Wednesday, September 14, 2011

Remember Pearl Harbor

After lunch five of us lingered after finishing our tuna casseroles and apple pie. We talked of 9/11. We remembered watching on television as the towers collapsed.

I was in Albuquerque. Mariam, Sara, and Becky were in their homes in the Dallas area. In the ten years since the attack, all of us sold our houses and came to live in this retirement community. Richard, a retired Naval officer, said he was in Norfolk, Virginia, “working on the Wisconsin Project.”

I wondered, “How come he was involved in Wisconsin when he was in Virginia?”
Richard said, “The admiral came in and told us, ‘Turn on the television.’”
I made the connection. I said, “Your project was with the Battleship Wisconsin, not the state.”
“Yes,” said Richard, “We were restoring it. It is still in the museum in Norfolk.”

I said, “Four of us here remember where we were the day the Japanese attacked Pearl Harbor.” (Becky, the youngest of our group, was not born until after World War II).

Sara turned to Richard and said, “Where were you when Pearl Harbor was attacked?”
“I don’t remember,” Richard said.
“You were eleven years old,” Sara reminded him. (We keep track of each other’s birthdays.)
“Was it Sunday afternoon?” Richard said. “We didn’t have the radio on. I didn’t know anything about it until I went to school the next day.”

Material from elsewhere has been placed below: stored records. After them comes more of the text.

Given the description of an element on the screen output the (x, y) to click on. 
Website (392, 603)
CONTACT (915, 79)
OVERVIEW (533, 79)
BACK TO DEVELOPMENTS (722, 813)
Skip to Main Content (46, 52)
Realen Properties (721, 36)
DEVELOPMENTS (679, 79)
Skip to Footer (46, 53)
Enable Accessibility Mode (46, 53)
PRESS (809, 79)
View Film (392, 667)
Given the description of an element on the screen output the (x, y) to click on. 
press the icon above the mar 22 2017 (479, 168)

I remember vividly December 7, 1941, sitting in the back seat of the Daddy’s Hudson as on the car’s radio H. V. Kaltenborn told us Japanese planes bombed Pearl Harbor. I never had heard of Pearl Harbor, but even as a twelve-year-old kid, I knew something terrible had happened.

This trivial conversation reminded me that our reaction to events depends on the information we receive, whether we see it “live” on television or hear it third hand or read some nonsense published on the internet. Also, how much do we understand of what we see and hear? I confused the state of Wisconsin with a battleship.

During World War II we hated “Japs”. In the years since, most of us changed our attitude. In New Mexico I knew men who survived the Bataan Death March and four years in brutal Japanese prisons. Without exception they held no bitterness against the Japanese people. A man from Taos Pueblo told me, “It was their culture.”

Yet Curtis, a World War II veteran who fought in the Pacific, says angrily,. “I will never buy a Japanese car.” Curtis is angry about many things. Toyota is the best-selling car in the U.S.

I hope those who publish vitriolic diatribes against Muslims will realize that the small group of fanatics who spread terror throughout the World distort their religion. Thousands of U.S. Muslims are better citizens than the fanatical fundamentalists who would force their religious beliefs on the rest of us.